LFahrenheit Seven Hotel

Let’s be honest: Val Thorens in France’s Three Valleys isn’t going to win too many prizes in the ‘cute mountain village’ beauty pageant. But, for once, this brutalist kind of architecture works. Sitting at 2,300m, it is well above the tree line and promises a snow-sure experience and an elongated season. The hotel, adorned with evocative black-and-white photos of the ski resort’s nascent days in the Seventies, reflects the retro-chic appeal of Fahrenheit.
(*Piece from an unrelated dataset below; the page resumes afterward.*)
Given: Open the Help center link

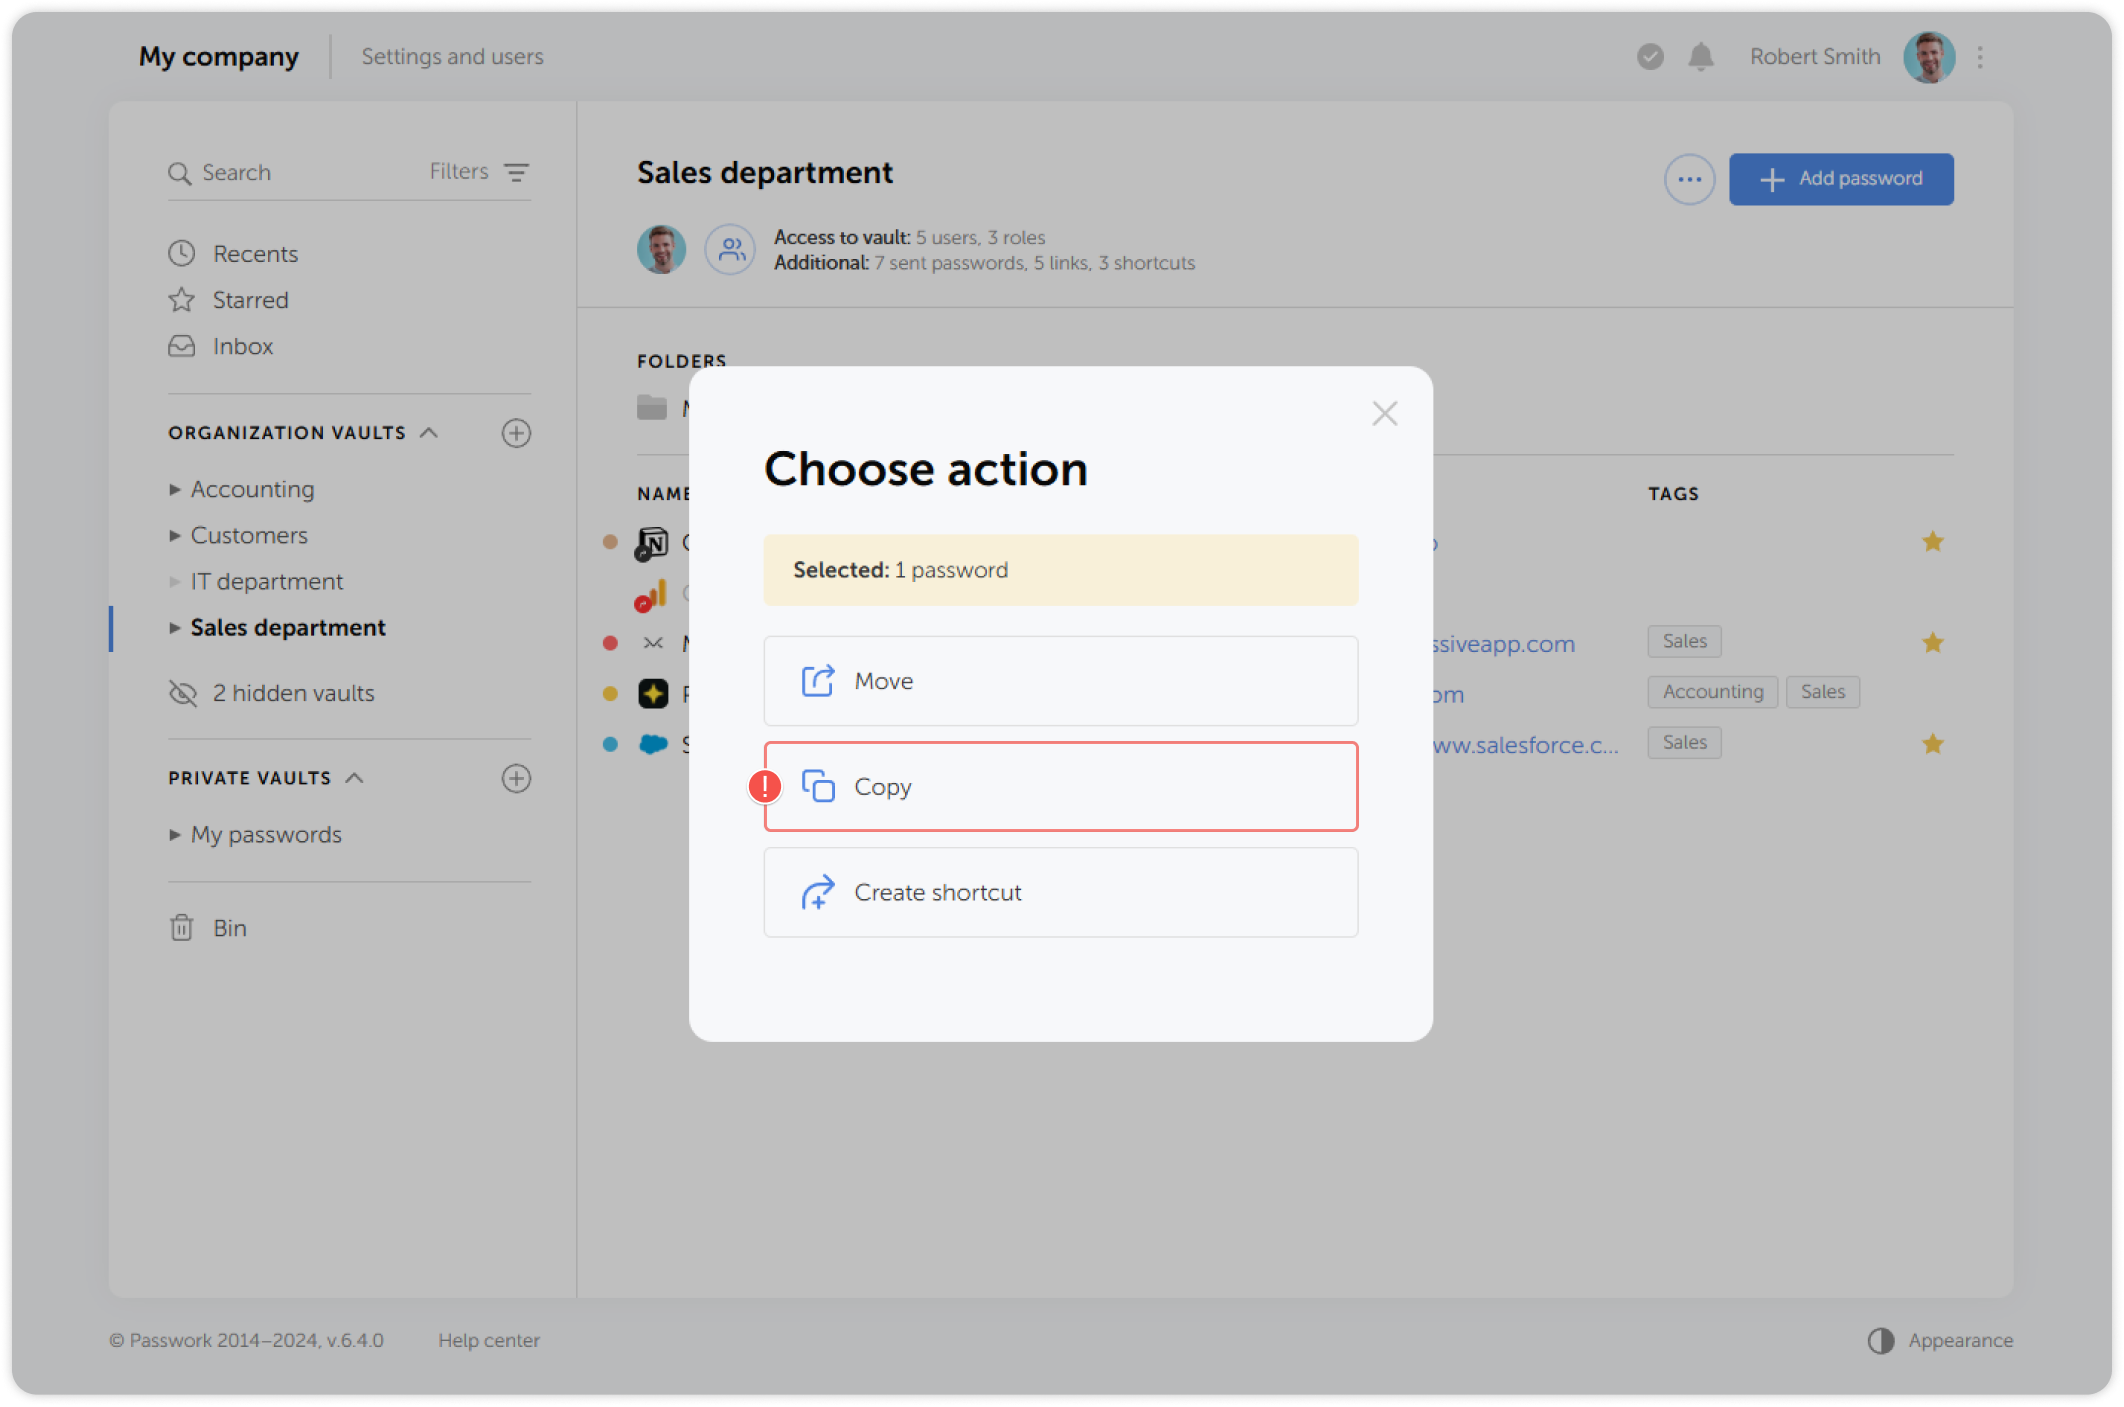Looking at the screenshot, I should point(489,1340).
It was previously a rather run down Mercure but a wholesale refurbishment in 2016 by new owners – think bold colours and bright, spacious bedrooms – plus friendly staff are a winning combination in this love-it-or-hate-it resort. Its success has encouraged the owners to launch the vintage/modern concept in Courchevel 1650, too. With over 100 rooms this is not a small hotel but the clever layouts make it feel much more intimate and give it a modish air, but in an inclusive way. It also benefits from

being a genuine ski-in, ski-out hotel with a wide terrace which overlooks the main bowl, where the bulk of the resort’s lifts spread out like spiders’ legs taking skiers to different parts of the mountain – perfect for a post-piste beer or two. Menus in the main restaurant, La Rôtisserie, are deliberately brief, offering a range of European and Asian dishes with an emphasis on grills and roasts. The hotel’s second restaurant,dinner-only Le Zinc, attracts a good number of outside guests,
so booking is advised. Overall the hotel represents very good value, even more so when you compare it to other offerings in Val. Doubles from £188.